Jeremy Collier’s rendering into English of the Pansophiae, or, as the translator entitled it, Patterne of Universall Knowledge, is dated, London, 1651. Published in 1643, in Danzig, it was printed two years later in Amsterdam. The Bohemian translation is quite recent, dating from 1879. “No one can impartially claim for Komenský a high rank as a philosopher,” comments Count Lützow, “and it is certainly a mistake to speak of Komenský’s system of philosophy. There is no philosophical system of Komenský in the sense that there exists a philosophical system of Spinoza.”
The Physicae or Naturall Philosophie Reformed by Divine Light was printed in Leipsic in 1633, in Amsterdam 1643, 1645, 1663, etc. The Bohemian translation is recent. The English edition, in this catalogue, is of 1651.
The True and Readie Way to Learne the Latine Tongue appeared in Leszno, 1633. It was translated later into Dutch, English (our catalogue’s London edition is of 1654), Magyar, Swedish and Polish. The Latin-Bohemian-German edition is dated Trenčín, Hungary, 1649.
Komenský’s most popular book, the Orbis Sensualium Pictus, was printed originally in Nuremberg, in 1658. The English translation by Charles Hoole followed one year later. The Latin-German-Magyar-Bohemian edition was issued in 1685; the first American edition, a reprint from Hoole’s twelfth London edition, in New York, in 1810.
That the English translation of The Great Didactic, which Komenský wrote between 1627-1632 in the Bohemian language and in 1640 in Latin (published in Amsterdam, 1657), was not undertaken until our time (1896) is a matter of great surprise. The same comment is pertinent to Komenský’s most readable little volume, The Labyrinth of the World and the Paradise of the Heart, which strikingly reminds one of Bunyan’s Pilgrim’s Progress. It was only in 1905 that it found an able translator in the person of Count Lützow. The Praxis Pietatis, an oft-quoted book which passed through several editions in the seventeenth and eighteenth centuries has not been translated for the very good reason that it, in itself, was an adaptation, from the Practice of Piety, a volume by an English divine.
The Exhortation of the Churches of Bohemia to the Church of England, Englished by Joshua Tymarchus and printed for Thomas Parkhurst, in Cheapside, 1661, was used eighty-seven years later as an argument and a plea by a distinguished English American, Gen. Oglethorpe.
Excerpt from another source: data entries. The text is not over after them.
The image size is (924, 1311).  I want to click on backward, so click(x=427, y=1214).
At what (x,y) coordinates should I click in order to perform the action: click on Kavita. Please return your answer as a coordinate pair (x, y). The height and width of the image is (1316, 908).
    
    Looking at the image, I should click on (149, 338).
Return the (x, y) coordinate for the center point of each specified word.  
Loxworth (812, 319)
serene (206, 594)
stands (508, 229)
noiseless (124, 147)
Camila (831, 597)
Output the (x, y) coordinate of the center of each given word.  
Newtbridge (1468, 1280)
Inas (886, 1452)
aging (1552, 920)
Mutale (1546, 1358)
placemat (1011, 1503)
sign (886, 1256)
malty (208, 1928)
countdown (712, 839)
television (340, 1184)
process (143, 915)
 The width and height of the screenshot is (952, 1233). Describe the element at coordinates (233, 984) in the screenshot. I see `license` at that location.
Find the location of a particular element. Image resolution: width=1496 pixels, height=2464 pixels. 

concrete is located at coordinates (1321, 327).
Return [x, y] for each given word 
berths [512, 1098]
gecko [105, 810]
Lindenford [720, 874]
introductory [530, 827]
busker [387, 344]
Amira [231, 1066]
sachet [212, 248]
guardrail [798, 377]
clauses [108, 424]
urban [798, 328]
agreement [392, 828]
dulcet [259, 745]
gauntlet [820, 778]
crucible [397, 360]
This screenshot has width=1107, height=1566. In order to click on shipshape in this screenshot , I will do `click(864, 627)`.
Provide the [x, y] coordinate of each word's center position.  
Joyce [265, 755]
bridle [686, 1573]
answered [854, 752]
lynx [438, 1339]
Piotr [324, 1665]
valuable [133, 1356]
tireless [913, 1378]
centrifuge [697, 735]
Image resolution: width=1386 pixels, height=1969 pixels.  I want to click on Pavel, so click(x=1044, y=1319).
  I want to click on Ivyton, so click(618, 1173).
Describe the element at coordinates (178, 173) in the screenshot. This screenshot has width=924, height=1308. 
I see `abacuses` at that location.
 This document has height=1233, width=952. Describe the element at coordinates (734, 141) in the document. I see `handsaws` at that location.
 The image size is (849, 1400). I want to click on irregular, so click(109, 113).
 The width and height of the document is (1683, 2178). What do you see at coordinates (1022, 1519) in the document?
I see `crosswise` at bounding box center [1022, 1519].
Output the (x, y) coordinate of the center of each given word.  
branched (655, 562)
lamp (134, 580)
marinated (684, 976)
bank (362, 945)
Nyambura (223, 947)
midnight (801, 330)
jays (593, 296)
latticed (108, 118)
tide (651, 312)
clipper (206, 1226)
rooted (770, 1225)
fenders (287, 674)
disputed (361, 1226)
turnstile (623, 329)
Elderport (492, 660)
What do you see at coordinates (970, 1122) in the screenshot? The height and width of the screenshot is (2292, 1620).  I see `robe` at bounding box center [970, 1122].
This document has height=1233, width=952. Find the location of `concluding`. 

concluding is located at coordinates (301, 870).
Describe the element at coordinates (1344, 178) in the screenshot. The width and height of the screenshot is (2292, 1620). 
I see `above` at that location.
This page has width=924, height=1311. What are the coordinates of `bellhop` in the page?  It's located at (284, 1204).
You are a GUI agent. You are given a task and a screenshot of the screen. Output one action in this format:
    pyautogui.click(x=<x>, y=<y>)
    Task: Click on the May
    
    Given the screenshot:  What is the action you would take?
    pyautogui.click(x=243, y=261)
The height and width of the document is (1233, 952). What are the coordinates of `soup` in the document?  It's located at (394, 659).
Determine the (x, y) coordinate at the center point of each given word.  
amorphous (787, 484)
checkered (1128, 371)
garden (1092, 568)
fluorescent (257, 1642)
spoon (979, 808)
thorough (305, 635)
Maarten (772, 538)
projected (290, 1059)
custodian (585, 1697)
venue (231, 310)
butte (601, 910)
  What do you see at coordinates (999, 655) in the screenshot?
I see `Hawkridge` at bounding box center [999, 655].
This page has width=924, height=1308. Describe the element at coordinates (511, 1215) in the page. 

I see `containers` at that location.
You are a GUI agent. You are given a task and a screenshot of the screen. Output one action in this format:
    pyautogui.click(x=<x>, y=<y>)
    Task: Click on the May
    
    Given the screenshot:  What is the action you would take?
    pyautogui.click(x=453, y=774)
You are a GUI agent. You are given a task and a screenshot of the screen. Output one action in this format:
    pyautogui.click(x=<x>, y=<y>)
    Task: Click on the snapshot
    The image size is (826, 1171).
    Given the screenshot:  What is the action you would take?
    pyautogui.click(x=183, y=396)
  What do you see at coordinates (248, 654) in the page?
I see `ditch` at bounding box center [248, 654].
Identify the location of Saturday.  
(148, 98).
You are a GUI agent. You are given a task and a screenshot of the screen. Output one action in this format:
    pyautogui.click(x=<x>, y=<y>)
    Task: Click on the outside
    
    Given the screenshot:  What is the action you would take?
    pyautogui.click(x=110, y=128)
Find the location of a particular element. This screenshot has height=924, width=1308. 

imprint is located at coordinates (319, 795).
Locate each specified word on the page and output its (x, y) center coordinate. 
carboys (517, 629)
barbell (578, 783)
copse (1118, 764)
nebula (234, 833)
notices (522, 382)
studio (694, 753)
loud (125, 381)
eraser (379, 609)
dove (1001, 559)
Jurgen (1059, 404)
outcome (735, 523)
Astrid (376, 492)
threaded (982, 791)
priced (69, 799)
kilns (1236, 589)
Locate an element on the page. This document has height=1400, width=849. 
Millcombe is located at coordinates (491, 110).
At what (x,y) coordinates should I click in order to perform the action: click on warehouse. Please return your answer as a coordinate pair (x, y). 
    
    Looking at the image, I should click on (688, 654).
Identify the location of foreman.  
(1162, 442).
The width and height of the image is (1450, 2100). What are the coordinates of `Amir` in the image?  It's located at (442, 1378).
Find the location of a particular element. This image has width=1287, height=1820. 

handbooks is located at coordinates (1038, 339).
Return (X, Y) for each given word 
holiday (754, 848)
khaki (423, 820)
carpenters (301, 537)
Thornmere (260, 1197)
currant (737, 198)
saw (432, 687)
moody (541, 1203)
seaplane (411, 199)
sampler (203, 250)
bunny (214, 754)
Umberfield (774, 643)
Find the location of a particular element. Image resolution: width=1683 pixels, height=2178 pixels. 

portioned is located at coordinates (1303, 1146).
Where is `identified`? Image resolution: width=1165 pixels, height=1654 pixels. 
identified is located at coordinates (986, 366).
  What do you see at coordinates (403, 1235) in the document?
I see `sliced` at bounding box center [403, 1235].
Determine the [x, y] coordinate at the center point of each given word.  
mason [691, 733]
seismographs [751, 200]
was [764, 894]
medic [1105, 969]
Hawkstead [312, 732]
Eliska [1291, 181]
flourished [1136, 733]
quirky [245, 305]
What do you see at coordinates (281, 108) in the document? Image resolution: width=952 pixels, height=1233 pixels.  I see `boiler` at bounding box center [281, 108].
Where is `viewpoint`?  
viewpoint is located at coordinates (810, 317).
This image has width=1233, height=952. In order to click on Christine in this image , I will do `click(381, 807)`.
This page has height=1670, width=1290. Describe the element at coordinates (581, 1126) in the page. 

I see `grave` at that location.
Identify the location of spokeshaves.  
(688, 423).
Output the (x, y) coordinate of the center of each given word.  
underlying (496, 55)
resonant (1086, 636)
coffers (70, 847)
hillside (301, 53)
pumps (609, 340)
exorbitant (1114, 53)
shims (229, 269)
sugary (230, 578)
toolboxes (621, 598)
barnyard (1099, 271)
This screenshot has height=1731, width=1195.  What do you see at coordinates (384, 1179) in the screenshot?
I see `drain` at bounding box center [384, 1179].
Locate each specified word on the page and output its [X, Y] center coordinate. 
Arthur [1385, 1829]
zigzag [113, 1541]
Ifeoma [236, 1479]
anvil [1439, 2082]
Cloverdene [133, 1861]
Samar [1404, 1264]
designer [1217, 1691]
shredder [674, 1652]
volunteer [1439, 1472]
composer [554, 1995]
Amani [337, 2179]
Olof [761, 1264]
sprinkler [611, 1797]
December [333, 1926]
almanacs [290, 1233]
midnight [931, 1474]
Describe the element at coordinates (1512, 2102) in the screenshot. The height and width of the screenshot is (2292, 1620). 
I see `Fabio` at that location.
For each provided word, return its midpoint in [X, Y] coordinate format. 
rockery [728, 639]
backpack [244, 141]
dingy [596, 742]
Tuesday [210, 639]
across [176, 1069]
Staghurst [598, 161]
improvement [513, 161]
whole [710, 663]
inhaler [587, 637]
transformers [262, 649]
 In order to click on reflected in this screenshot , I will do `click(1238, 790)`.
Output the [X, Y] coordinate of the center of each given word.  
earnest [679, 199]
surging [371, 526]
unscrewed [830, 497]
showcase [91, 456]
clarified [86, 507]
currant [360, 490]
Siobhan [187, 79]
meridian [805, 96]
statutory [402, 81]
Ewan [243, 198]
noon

Addressing the English Parliament (1748) in favor of the passage of a bill to relieve the United Brethren, or Moravians, from military duty and oaths, General Oglethorpe explained that the “Brethren were received in England under King Edward the Sixth, and countenanced under his successors.... And to speak a few words of their further intercourse with the Church of England. Their Bishop, Comenius, presented the history of his church to King Charles the Second, in the year 1660, with a moving account of their sufferings, addressed to the Church of England.... In the year 1683, a most pathetic account of these Brethren was published by order of Archbishop Sancroft and Bishop Compton. They also addressed the Church of England, in the year 1715, being reduced to a very low ebb in Poland; and his late Majesty, George I., by the recommendation of the late Archbishop Wake, gave orders in Council for the relief of these reformed episcopal churches, and Letters Patent for their support were issued soon after.”
The prognostications made in Revelation Revealed by two Apocalyptical Treatises, is a book which relates to prophecies and alleged visions by Christopher Kotter, Christina Poniatovia and an unscrupulous impostor, Nichols Drabík by name. Genuinely believing in the truth of the prophecies of this trio, Komenský was ridiculed and criticized by contemporaries, especially by the Frenchman, Pierre Bayle (1647-1706) in his Dictionnaire Historique et Critique. Hallam’s belittling appraisal of the author of Orbis Sensualium Pictus (“this author, a man of much industry, some ingenuity, and a little judgment, made himself a temporary reputation by his Orbis Sensualium Pictus, etc.”) is no doubt traceable to Bayle’s unfavorable estimate. Bayle’s writings, be it remarked, were held in high regard by men of letters of his time.
In 1892 educators the world over observed the three hundredth anniversary of Komenský’s birth. The March (1892) number of the Educational Review was wholly devoted to him; it contained articles by the editor, Nicholas Murray Butler (now President of Columbia University), S. S. Laurie, C. W. Bardeen, Paul H. Hanus. The American Bohemians in several cities, Chicago, New York, Omaha, Milwaukee and Cleveland, by appropriate ceremonies also celebrated the anniversary of the birth of their distinguished fellow-countryman.